L’arrivée d’Uber sur le marché mexicain et québécois a bousculé l’industrie du taxi et semble redessiner les contours du statut d’indépendant. Si Uber se présente comme une société de mise en relation entre conducteurs et passagers, dont les chauffeurs sont partenaires et non-salariés, une série d’éléments invitent à penser que son rôle s’étend au-delà de la simple application. En témoignent notamment les diverses mobilisations individuelles ou collectives déclenchées à son encontre par les chauffeurs à différents endroits du monde (France, États-Unis, Royaume-Uni notamment). En s’appuyant sur l’analyse des contrats de partenariat, de forums de chauffeurs et d’entretiens avec des chauffeurs au Mexique et au Québec, cette proposition vise à mieux comprendre les liens effectifs qui unissent Uber et ses chauffeurs et à saisir les formes de contrôle de l’activité exercées par Uber sur ces derniers.

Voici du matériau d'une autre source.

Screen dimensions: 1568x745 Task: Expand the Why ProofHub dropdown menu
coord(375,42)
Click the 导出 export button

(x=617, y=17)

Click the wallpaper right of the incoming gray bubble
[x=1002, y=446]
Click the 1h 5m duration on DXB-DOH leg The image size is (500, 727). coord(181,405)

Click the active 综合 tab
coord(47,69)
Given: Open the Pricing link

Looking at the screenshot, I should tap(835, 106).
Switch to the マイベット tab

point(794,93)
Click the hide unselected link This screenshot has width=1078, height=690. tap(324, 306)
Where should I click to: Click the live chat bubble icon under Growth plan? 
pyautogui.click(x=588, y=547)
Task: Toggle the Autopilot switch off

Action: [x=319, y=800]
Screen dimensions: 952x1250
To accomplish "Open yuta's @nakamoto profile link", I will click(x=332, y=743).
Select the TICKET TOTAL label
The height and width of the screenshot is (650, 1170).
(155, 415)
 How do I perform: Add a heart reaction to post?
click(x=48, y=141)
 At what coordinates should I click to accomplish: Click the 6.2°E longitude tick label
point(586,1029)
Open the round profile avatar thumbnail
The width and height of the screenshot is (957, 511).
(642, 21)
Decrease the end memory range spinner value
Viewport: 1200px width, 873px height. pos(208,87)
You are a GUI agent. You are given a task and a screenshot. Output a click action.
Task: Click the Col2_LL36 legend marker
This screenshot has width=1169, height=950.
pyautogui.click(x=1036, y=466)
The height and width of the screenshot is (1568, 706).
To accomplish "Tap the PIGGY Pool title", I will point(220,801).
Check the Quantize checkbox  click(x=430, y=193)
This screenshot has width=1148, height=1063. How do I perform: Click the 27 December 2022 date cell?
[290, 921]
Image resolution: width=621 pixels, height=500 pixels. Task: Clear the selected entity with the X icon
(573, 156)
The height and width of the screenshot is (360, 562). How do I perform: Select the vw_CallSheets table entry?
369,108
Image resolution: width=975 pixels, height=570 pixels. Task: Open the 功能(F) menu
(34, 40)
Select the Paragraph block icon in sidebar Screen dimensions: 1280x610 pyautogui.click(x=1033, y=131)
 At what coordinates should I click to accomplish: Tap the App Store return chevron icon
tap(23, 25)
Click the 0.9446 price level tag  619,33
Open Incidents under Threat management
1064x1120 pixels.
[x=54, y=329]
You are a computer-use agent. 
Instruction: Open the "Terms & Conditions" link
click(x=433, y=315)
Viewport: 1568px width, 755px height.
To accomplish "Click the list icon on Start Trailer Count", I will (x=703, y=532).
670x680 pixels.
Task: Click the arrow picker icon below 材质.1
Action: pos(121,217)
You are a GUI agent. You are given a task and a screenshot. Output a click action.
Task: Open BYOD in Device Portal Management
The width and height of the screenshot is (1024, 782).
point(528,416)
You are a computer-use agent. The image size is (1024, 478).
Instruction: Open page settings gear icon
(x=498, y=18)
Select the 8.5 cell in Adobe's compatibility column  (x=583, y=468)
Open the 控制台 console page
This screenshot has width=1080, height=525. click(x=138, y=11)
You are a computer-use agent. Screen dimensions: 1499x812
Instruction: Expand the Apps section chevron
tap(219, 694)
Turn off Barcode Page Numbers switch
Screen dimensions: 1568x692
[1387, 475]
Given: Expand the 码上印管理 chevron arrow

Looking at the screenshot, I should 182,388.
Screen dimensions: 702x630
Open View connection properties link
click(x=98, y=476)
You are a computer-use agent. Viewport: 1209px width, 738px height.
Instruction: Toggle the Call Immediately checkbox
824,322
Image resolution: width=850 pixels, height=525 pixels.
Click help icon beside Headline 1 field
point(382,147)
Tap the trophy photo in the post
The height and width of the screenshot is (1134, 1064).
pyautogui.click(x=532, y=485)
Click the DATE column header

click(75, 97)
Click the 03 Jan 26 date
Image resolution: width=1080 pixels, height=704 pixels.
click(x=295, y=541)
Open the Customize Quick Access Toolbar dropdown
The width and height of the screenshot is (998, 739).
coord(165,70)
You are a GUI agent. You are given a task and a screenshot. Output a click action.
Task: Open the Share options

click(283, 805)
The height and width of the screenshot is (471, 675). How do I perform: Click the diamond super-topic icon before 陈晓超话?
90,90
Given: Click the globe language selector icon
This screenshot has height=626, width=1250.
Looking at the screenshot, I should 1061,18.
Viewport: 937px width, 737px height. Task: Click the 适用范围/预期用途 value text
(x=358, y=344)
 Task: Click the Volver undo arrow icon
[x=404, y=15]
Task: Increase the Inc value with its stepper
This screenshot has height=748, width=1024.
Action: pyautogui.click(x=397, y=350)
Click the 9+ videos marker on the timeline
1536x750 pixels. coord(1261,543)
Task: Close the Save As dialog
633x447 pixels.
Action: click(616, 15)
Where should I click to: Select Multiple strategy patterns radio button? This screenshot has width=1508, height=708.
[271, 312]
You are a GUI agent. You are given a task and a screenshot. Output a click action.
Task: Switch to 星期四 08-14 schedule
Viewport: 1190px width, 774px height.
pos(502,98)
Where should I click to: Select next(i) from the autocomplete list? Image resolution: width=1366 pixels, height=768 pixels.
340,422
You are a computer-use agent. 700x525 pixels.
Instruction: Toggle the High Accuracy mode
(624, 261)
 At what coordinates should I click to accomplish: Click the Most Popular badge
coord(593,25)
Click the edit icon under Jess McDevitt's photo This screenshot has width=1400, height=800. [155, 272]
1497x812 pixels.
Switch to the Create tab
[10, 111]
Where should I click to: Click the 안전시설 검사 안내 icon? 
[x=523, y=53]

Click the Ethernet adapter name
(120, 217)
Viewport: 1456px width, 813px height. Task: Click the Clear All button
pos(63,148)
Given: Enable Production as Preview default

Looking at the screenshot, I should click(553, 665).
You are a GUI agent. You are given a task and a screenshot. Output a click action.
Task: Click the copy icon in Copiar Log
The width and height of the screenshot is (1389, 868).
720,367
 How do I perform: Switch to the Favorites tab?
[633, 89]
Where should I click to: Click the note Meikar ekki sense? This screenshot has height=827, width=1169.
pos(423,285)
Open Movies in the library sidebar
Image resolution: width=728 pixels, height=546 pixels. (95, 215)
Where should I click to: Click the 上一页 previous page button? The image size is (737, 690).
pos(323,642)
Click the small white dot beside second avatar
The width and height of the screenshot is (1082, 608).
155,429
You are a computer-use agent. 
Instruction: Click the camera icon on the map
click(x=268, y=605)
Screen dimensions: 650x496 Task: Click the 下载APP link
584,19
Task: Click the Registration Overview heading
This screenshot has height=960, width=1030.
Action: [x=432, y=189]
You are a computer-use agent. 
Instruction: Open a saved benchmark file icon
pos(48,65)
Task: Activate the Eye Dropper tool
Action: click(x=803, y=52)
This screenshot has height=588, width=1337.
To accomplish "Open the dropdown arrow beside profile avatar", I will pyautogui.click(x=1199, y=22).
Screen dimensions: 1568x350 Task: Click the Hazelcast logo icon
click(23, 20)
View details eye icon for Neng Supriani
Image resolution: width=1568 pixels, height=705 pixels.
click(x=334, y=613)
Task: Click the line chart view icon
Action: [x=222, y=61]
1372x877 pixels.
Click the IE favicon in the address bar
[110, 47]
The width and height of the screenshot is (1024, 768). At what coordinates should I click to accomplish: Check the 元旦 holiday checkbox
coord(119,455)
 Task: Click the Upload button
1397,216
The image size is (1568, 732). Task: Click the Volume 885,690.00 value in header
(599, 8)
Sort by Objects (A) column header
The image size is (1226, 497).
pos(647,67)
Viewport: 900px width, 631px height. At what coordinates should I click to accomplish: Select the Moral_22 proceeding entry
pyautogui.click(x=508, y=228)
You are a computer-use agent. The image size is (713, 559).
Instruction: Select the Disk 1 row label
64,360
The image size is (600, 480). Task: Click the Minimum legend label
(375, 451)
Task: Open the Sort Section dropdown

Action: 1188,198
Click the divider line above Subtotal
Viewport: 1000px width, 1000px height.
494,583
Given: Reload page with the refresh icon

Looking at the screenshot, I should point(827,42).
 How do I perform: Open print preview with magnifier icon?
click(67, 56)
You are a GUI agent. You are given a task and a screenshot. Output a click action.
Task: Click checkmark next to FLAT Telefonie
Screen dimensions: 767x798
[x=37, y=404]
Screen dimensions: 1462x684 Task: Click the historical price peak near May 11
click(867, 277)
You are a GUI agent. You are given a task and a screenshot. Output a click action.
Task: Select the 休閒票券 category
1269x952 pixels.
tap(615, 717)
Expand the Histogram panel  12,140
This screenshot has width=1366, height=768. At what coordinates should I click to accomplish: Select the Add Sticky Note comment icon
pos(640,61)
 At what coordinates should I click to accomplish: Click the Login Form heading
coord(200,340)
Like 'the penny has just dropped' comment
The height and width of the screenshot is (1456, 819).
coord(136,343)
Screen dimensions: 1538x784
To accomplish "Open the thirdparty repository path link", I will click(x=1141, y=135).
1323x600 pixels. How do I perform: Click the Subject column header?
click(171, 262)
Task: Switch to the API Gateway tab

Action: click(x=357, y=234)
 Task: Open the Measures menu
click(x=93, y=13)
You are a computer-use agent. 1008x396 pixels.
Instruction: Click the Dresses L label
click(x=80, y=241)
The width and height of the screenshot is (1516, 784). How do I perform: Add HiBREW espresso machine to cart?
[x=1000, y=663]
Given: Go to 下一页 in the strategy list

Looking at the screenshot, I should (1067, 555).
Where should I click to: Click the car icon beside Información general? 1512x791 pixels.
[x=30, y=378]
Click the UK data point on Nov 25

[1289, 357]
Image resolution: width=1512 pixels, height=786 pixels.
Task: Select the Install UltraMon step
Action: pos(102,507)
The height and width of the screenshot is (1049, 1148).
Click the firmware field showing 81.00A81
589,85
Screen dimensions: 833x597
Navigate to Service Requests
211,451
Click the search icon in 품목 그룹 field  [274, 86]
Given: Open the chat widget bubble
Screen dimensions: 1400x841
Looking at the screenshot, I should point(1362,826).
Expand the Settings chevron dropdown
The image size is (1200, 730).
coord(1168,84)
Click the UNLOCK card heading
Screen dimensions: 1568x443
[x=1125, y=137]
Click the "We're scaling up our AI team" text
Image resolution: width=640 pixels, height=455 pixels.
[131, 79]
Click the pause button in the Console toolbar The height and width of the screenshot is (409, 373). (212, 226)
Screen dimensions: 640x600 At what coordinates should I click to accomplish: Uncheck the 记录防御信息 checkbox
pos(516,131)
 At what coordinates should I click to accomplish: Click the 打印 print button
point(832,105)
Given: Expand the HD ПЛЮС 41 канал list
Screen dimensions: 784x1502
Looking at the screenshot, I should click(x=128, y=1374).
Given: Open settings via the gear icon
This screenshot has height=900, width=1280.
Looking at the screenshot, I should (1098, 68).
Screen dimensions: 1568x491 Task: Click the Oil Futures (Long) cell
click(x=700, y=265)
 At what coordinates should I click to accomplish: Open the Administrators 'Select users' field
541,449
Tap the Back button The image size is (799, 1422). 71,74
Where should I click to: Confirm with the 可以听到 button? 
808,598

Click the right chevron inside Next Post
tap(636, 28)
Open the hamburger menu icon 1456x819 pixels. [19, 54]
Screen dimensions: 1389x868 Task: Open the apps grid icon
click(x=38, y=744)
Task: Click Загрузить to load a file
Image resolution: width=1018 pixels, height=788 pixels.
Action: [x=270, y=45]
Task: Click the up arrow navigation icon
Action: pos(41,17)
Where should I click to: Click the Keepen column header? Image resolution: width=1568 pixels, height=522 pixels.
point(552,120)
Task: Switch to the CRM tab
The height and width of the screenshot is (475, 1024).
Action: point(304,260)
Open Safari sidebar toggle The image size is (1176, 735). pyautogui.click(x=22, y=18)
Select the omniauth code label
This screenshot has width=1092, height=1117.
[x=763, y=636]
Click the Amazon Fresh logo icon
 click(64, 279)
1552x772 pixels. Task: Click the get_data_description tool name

Au Québec, les chauffeurs sont liés à Uber par un contrat de prestation définissant les obligations de chacune des parties. Alors que l’ensemble des risques inhérents à l’activité sont laissés aux chauffeurs, Uber exerce sur eux un contrôle indirect via la notation en sous-traitant au client l’appréciation du service et d’une certaine manière le contrôle de l’activité, ses notes pouvant déboucher sur la désactivation des chauffeurs. Outre la notation, les normes imposées par Uber aux chauffeurs pourtant indépendants sont multiples : fixation des tarifs, définition de l’activité de travail, détermination de l’outil de travail et de normes comportementales, pouvoir de sanction. Par ailleurs, les chauffeurs québécois se trouvent dans une situation de forte dépendance économique à l’égard de l’application, unique sur le marché.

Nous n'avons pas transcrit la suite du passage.